Only if you listen to Microsoft. Their current hype is that web
applications, HTML and the W3C are dead, and in future all distributed
apps will run on Windows/IE only, as Avalon-enabled XAML "smart clients"
with an SOA back-end. The reality is that the future is open-standards
W3C cross-browser code with cross-platform open-source back-ends. Hell
you only have to look back a few years to the security disaster brought
on by ActiveX to see why you don't want the Microsoft "dream". Future
apps will need to run "out of the box" on any browser and o/s, and
without any silly security warnings or dumbo dialogs saying things like
"Would you like to install and run get-rich-quick v2"

You can run .NET server side and server web apps without any of the
aforementioned hype, but look out for how ASP.NET renders it's HTML - it
changes it for different browsers and that's a sin, because it means the
Microsoft authored code it's generating is not cross-browser. Don't
worry you can turn this off in web.config
 
G

Gerry Hickman

Hi Kyle,
good reading if you are thinking about switching over to .net

http://www.powerasp.com/content/new/asp-and-aspdotnet.asp

just one opinion but some good points

Interesting, but I'd like to have seen more comparisons of the actual
technologies used, and also harder hitting questions on how it fits with
future strategies.

One thing that is of special interest to me, is where you say that ASP
is better for the novice developer and .NET is more advanced. This is
the opposite to a) how it's being sold by Microsoft, b) how our own
developers view it.

With .NET (and assuming you have Visual Studio) you can just drag and
drop a few controls onto a form, hit build, and then the app will run
with very little coding, and even when you need to code, you'll get all
that cosy intellisense to help you. Much easier than manually typing ASP
code in notepad! Once it comes to so-called "business objects", how many
classic ASP guys are able to write a COM middle-tier with the correct
threading model etc? .NET does it all for you...

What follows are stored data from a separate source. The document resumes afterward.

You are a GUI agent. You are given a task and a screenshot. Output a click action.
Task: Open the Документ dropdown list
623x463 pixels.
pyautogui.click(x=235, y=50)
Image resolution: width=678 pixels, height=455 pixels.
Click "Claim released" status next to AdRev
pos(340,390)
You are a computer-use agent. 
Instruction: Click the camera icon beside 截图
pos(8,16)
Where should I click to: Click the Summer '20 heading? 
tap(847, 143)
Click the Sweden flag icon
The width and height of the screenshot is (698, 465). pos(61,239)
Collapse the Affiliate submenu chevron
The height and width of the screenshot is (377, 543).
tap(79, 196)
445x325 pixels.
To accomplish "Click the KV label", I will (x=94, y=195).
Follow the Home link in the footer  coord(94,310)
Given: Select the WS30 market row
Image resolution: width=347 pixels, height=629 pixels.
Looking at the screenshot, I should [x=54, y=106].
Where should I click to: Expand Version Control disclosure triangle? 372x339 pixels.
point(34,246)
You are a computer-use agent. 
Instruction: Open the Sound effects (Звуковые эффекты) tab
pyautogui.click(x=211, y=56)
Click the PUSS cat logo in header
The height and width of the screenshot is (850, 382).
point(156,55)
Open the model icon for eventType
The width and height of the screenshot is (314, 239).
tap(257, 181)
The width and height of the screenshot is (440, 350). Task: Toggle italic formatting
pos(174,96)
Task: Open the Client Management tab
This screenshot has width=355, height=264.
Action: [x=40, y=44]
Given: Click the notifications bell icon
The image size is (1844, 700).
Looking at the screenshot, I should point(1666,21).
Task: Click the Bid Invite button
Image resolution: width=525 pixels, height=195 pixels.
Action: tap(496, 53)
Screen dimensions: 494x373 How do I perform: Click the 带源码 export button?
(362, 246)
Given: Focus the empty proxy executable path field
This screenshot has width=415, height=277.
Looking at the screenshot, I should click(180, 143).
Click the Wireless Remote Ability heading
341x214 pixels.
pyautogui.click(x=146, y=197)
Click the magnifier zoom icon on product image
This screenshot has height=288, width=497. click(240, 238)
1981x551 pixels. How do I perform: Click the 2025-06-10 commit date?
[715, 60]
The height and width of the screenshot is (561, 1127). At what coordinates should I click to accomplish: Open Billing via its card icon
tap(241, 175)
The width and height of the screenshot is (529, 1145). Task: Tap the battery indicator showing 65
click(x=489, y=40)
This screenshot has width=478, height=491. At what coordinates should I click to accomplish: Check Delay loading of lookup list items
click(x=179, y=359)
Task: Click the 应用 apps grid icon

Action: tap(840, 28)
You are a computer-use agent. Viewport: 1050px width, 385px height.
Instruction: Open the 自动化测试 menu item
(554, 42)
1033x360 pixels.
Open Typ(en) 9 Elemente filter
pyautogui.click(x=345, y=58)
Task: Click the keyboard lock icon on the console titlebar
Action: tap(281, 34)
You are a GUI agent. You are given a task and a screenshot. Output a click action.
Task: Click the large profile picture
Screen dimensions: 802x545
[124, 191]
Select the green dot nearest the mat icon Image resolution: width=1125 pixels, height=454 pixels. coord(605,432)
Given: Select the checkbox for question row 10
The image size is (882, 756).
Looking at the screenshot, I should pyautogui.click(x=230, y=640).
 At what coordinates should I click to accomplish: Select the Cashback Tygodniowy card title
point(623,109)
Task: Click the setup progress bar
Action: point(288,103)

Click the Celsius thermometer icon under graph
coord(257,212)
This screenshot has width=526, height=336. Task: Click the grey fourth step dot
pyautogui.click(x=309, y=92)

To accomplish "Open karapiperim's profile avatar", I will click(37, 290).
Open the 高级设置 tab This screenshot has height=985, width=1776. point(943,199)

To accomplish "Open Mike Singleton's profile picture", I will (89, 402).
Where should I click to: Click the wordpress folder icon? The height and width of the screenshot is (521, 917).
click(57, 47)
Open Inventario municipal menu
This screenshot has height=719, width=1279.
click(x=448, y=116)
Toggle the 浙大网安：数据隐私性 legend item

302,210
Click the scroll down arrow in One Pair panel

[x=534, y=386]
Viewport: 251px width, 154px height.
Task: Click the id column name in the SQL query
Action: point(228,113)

However, I'm there doing all the IIS stuff and knowing what to do when
it gives a cryptic error, and maybe that's where some developers can't
cut it. I also tend to use ASP for my own projects because I find .NET
is like a big glossy facade, but some of these new .NET developers have
lost sight of how the web actually works and they never really
understood Windows so-called "security" in the first place.

One downside of ASP though (relevant to the subject) is that you can end
up re-inventing the wheel all the time (e.g. making a data grid) whereas
..NET has a lot of pre-built kiddie-bricks you can play with out of the box.